- がんばっていきまっしょい
- Genre: Drama, school, sports, romance
- Created by: Kaneko Arisa
- Starring: Anne Suzuki Ryo Nishikido
- Opening theme: Kirakira (Aiko)
- Country of origin: Japan
- Original language: Japanese
- No. of episodes: 10

Production
- Producer: Shigemitsu Keiichi
- Production company: Kansai Telecasting Corporation

Original release
- Network: FNS (KTV, Fuji TV)
- Release: July 5 – September 13, 2005

= Ganbatte Ikimasshoi (TV series) =

Ganbatte Ikimasshoi (がんばっていきまっしょい, "Give It All) is a Japanese television drama series for KTV based on the novel of the same name by Yoshiko Shikimura, about a girl who wants to start an all-girl rowing team. To do so she needs to find at least four other members. She is met with many challenges during each episode, e.g., finding enough members, bearing the weight of being captain, going through training, and experiencing some setbacks.
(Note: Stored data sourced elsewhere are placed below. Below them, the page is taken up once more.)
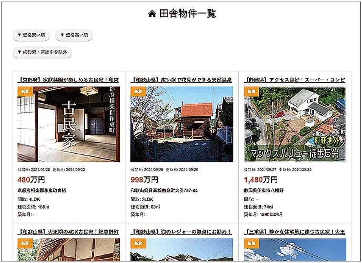Open the 和歌山県 広い庭で花見ができる listing title
362x263 pixels.
[x=181, y=80]
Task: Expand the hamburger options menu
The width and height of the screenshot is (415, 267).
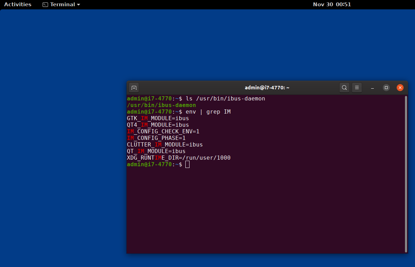Action: click(357, 88)
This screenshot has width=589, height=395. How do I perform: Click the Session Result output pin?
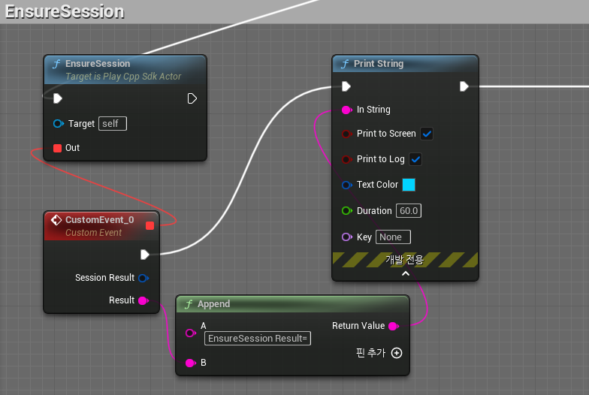[x=143, y=278]
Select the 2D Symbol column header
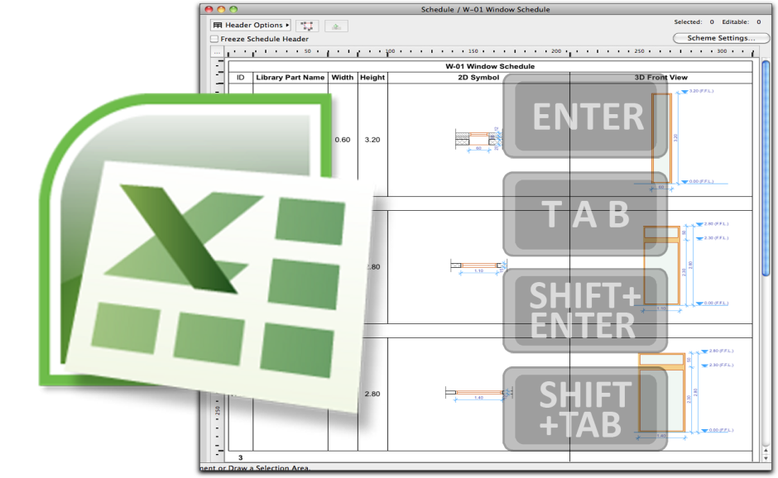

With the help of her coach, childhood friend Sekino Hiroyuki (Nishikido Ryo), and the boys' rowing team, she and her team are able to overcome those obstacles. Ganbatte Ikimasshoi is a sports drama about hope, hard work, and perseverance.

==Synopsis==
Etsuko Shinomura, at first glance, seems to be a courageous and active girl. Actually, she has low self-esteem but hides it by acting boldly. She's a typical teenager who is interested in rowing. Etsuko lives with her family: her always cheerful mother, her father who runs a dry cleaning shop, and her lighthearted grandmother. Four years ago, her older sister entered the prestigious Kyoto University. Since childhood, Etsuko hated being compared with her smart sister. Although she successfully entered the famous Matsuyama High School this spring, she soon falls behind the others. One day, she happens to see four boys from the school's boat team rowing in unison. This sight lights a fire in Etsuko's heart, and she is determined to establish a girl's boating club. The problem is, not only does she hate sports, she also has anemia. Despite her difficulties, she actively takes part in forming a new club.
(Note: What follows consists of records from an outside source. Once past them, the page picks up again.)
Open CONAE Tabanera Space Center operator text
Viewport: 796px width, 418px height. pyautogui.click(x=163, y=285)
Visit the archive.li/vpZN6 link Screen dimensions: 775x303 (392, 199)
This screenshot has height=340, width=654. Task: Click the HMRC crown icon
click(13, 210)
Hiroyuki Sekino is Etsuko's neighbor and a member of the boy's boat team. He used to be overweight, but now he's a tall, handsome young man. He has a lot of friends because of his friendly personality. Hiroyuki is always in a good mood. What his friends don't know is that when he was a member of his middle school's soccer club, the pressure caused him to have a breakdown. At home, his parents' attention always went to his smart young brother. Etsuko has an uneasy feeling when she finds out how much girls at school like Hiroyuki. When they were kids, Hiroyuki and Etsuko never got along. Always fighting and quarreling, Hiroyuki once pushed Etsuko off a jungle gym. What Etsuko doesn't know is that Hiroyuki always has had a crush on her.

Saburo Nakata belongs to the rugby club. His tall figure and handsome looks capture the girls' attention at school. Contrary to his idol-like looks, Saburo is a serious and dedicated guy. Brought up in an all-female family, he's seen plenty of the negative side of women. That's why Saburo is a bit timid when it comes to romance. He's not only brilliant, he's also a great athlete and is hoping to enter the prestigious Tokyo University. His dream is to get a job that will touch people's hearts. Saburo's "never give up" attitude is a positive influence on Etsuko and the girls who tend to give up easily.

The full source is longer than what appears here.